Re: [PATCH v2 0/8] Introduce a huge-page pre-zeroing mechanism

linux-mm.kvack.org archive mirror
 help / color / mirror / Atom feed

From: "Li Zhe" <lizhe.67@bytedance.com>
To: <david@kernel.org>
Cc: <akpm@linux-foundation.org>, <ankur.a.arora@oracle.com>,
	 <fvdl@google.com>, <joao.m.martins@oracle.com>,
	 <linux-kernel@vger.kernel.org>, <linux-mm@kvack.org>,
	 <lizhe.67@bytedance.com>, <mhocko@suse.com>, <mjguzik@gmail.com>,
	 <muchun.song@linux.dev>, <osalvador@suse.de>,
	<raghavendra.kt@amd.com>
Subject: Re: [PATCH v2 0/8] Introduce a huge-page pre-zeroing mechanism
Date: Tue, 13 Jan 2026 20:41:47 +0800	[thread overview]
Message-ID: <20260113124147.48460-1-lizhe.67@bytedance.com> (raw)
In-Reply-To: <7963534f-cce8-4330-8a67-3f31bd6b2166@kernel.org>

On Tue, 13 Jan 2026 11:15:29 +0100, david@kernel.org wrote:

> On 1/13/26 07:37, Li Zhe wrote:
> > On Mon, 12 Jan 2026 20:52:12 +0100, david@kernel.org wrote:
> > 
> >>> As for concern (4), I believe it is orthogonal to this patchset, and
> >>> the cover letter already contains a performance comparison that
> >>> demonstrates the additional benefit.
> >>>
> >>>> I did see some comments in [1] about QEMU supporting user-mode
> >>>> parallel zero-page operations; I'm just not sure what the current
> >>>> state of that support looks like, or what the corresponding benchmark
> >>>> numbers are.
> >>>
> >>> As noted above, QEMU already employs a parallel page-touch mechanism,
> >>> yet the elapsed time remains noticeable.
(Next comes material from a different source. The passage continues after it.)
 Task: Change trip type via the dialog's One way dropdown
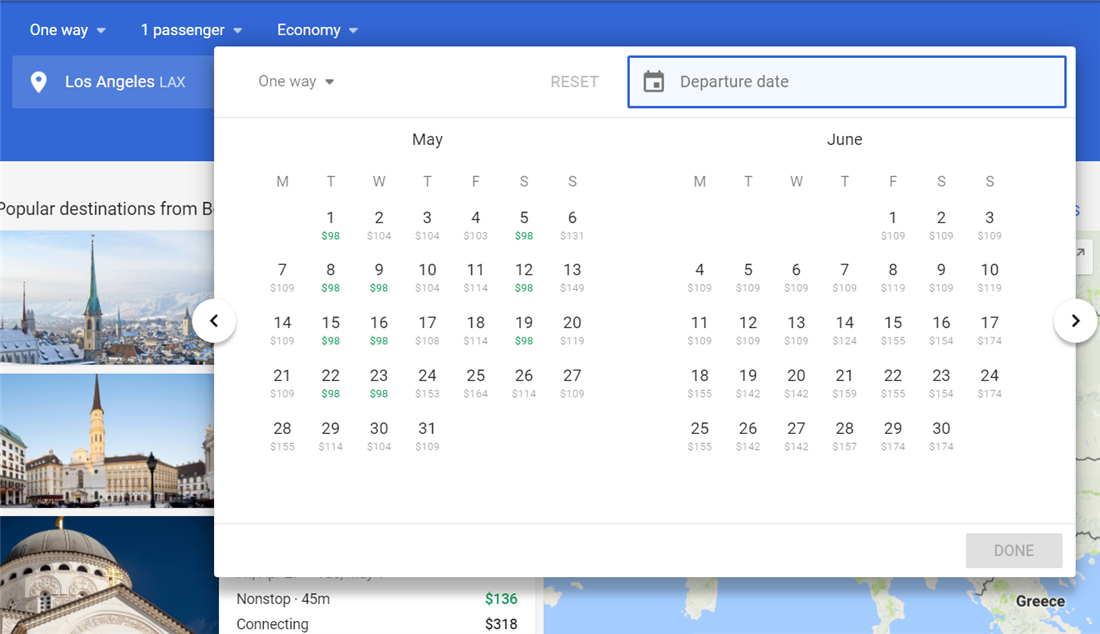296,81
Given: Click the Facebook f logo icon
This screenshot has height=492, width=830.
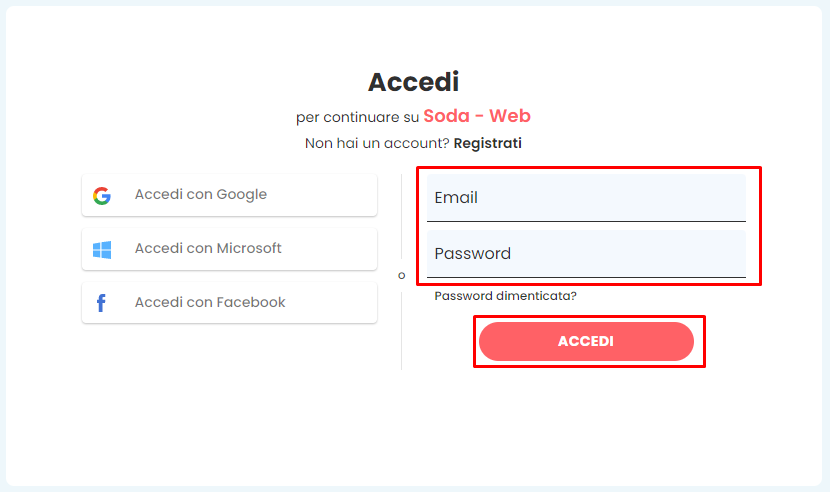Looking at the screenshot, I should [x=101, y=303].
I am not deeply familiar with
> >>> QEMU; please correct me if I am mistaken.
> >>
> >> I implemented some part of the parallel preallocation support in QEMU.
> >>
> >> With QEMU, you can specify the number of threads and even specify the
> >> NUMA-placement of these threads. So you can pretty much fine-tune that
> >> for an environment.
> >>
> >> You still pre-zero all hugetlb pages at VM startup time, just in
> >> parallel though. So you pay some price at APP startup time.
> > 
> > Hi David,
> > 
> > Thank you for the comprehensive explanation.
> > 
> > You are absolutely correct: QEMU's parallel preallocation is performed
> > only during VM start-up. We submitted this patch series mainly
> > because we observed that, even with the existing parallel mechanism,
> > launching large-size VMs still incurs prohibitive delays. (Bringing up
> > a 2 TB VM still requires more than 40 seconds for zeroing)
> > 
> >> If you know that you will run such a VM (or something else) later, you
> >> could pre-zero the memory from user space by using a hugetlb-backed file
> >> and supplying that to QEMU as memory backend for the VM. Then, you can
> >> start your VM without any pre-zeroing.
> >>
> >> I guess that approach should work universally. Of course, there are
> >> limitations, as you would have to know how much memory an app needs, and
> >> have a way to supply that memory in form of a file to that app.
> > 
> > Regarding user-space pre-zeroing, I agree that it is feasible once the
> > VM's memory footprint is known. We evaluated this approach internally;
> > however, in production environments, it is almost impossible to predict
> > the exact amount of memory a VM will require.
> 
> Of course, you could preallocate to the expected maximum and then 
> truncate the file to the size you need :)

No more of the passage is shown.